- **Testo fornito**
----------------------------------------

Presentato a Teggiano, nella Chiesa di San Marco, il libro di Cono Cimino (ufficiale dei Carabinieri in pensione con la passione per il dialetto) “Ni sìmu rufriscati a la cìbbia ri la Sinacòca! Cundi e versi in vernacolo teggianese”. Dopo il saluto del parroco don Angelo Pellegrino e del sindaco della città, Michele Di Candia, sono intervenuti il consigliere Regionale Corrado Matera, il giornalista e scrittore Geppino D’Amico e due teggianesi doc, il dialettologo Vincenzo Andriuolo, autore di alcune importanti pubblicazioni sul dialetto teggianese e della prefazione del libro, ed il Preside Emerito Salvatore Gallo, che ha scritto la postfazione. Il ricavato del libro, che l’Autore ha stampato a spese proprie, sarà interamente devoluto all’Associazione no profit “Una speranza onlus” di Sala Consilina.

----------------------------------------

Record per individuare gli elementi descritti:

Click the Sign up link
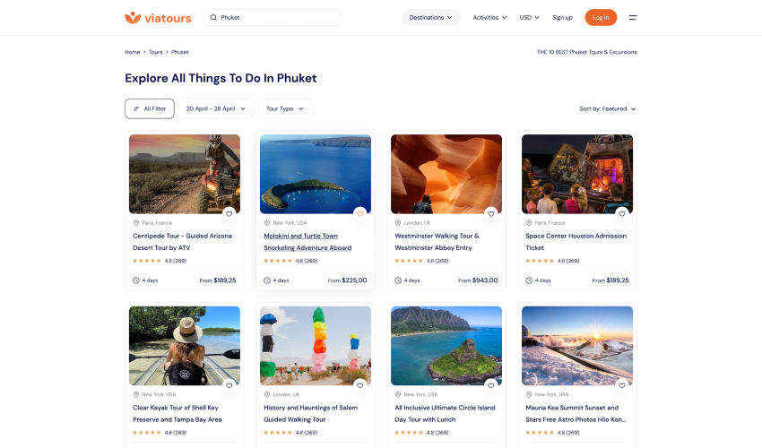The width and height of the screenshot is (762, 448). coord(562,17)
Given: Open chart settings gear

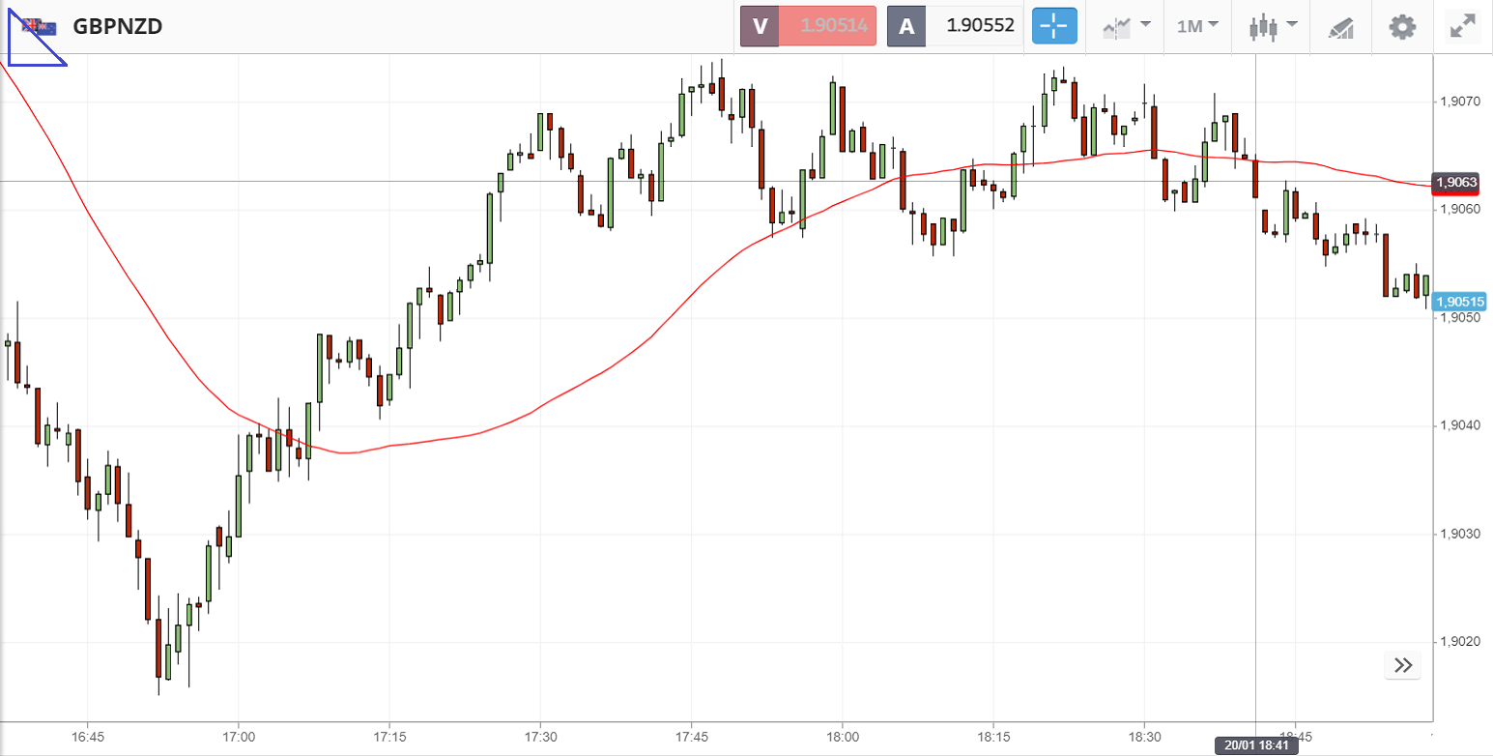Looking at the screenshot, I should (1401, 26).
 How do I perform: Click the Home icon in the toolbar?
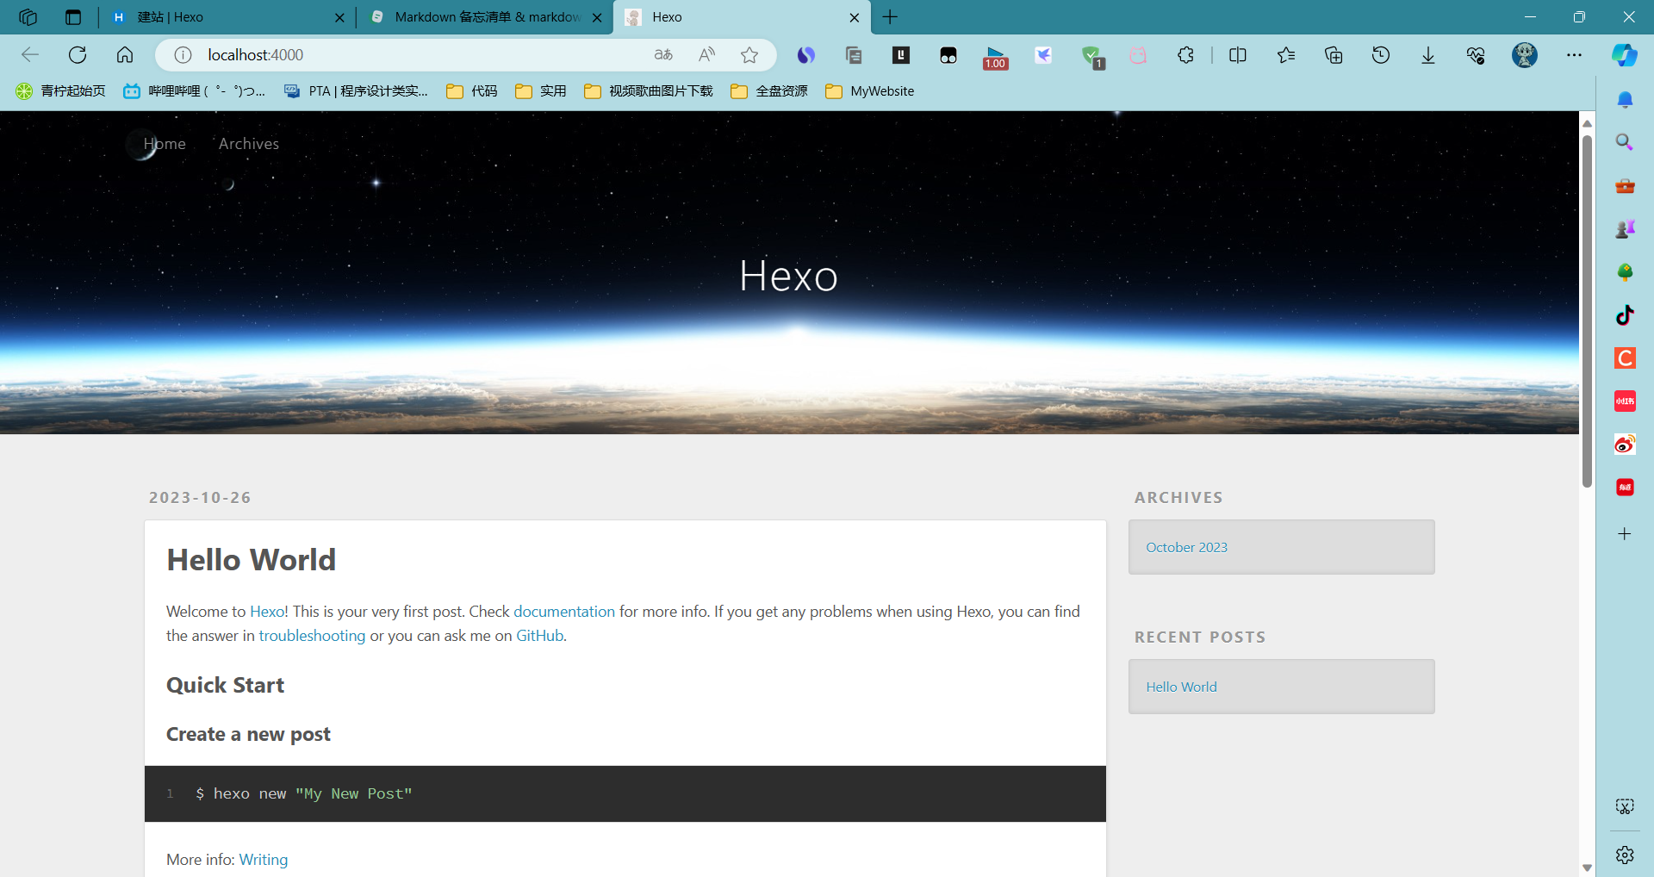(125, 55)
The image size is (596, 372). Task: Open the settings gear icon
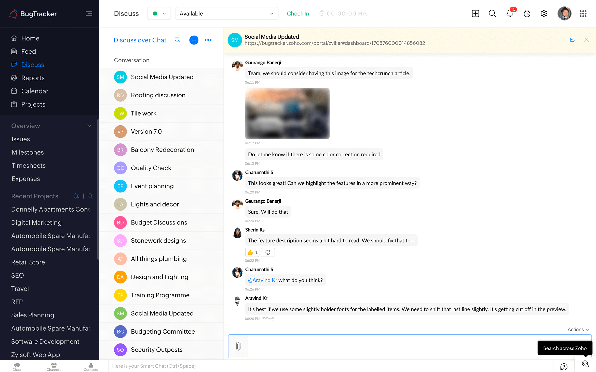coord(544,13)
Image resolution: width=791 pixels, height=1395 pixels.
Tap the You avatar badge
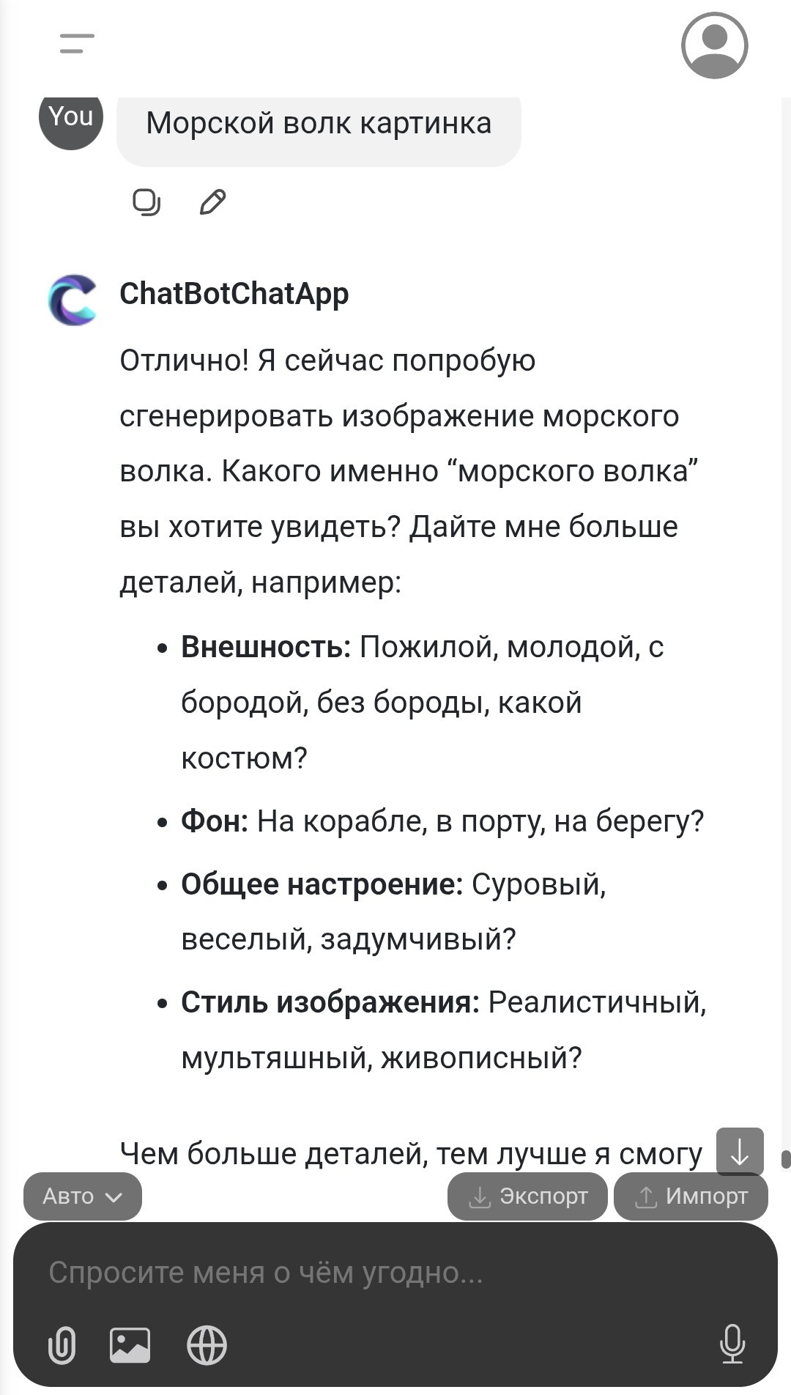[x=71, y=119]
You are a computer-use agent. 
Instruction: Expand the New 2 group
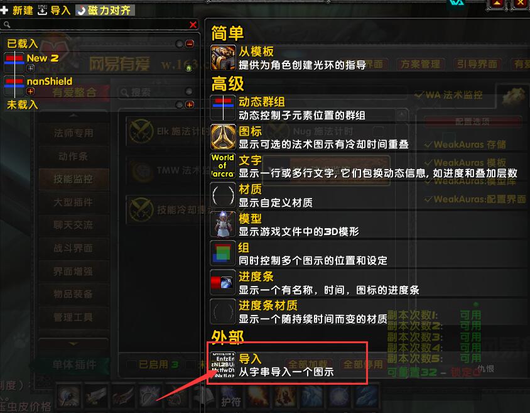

----------------------------------------

- **Istruzioni dei compiti**
1) Traduci in inglese questa frase del testo sulla presentazione del libro: «Il ricavato del libro, che l’Autore ha stampato a spese proprie, sarà interamente devoluto all’Associazione no profit “Una speranza onlus” di Sala Consilina.»
2) Riscrivi tutti i record mettendo “Press” al posto di “Click” e senza cambiare nient'altro. Ometti le immagini.
Il testo e i record sono due materiali distinti.

- **Soluzioni**
1) The proceeds from the book, which the Author printed at personal expense, will be donated in full to the non-profit association “Una speranza onlus” of Sala Consilina.

2)
Press the Sign up link
The width and height of the screenshot is (762, 448). coord(562,17)
Given: Open chart settings gear

Looking at the screenshot, I should (1401, 26).
 How do I perform: Press the Home icon in the toolbar?
(125, 55)
The image size is (596, 372). Task: Open the settings gear icon
coord(544,13)
Image resolution: width=791 pixels, height=1395 pixels.
Tap the You avatar badge
[x=71, y=119]
You are a computer-use agent. 
Instruction: Expand the New 2 group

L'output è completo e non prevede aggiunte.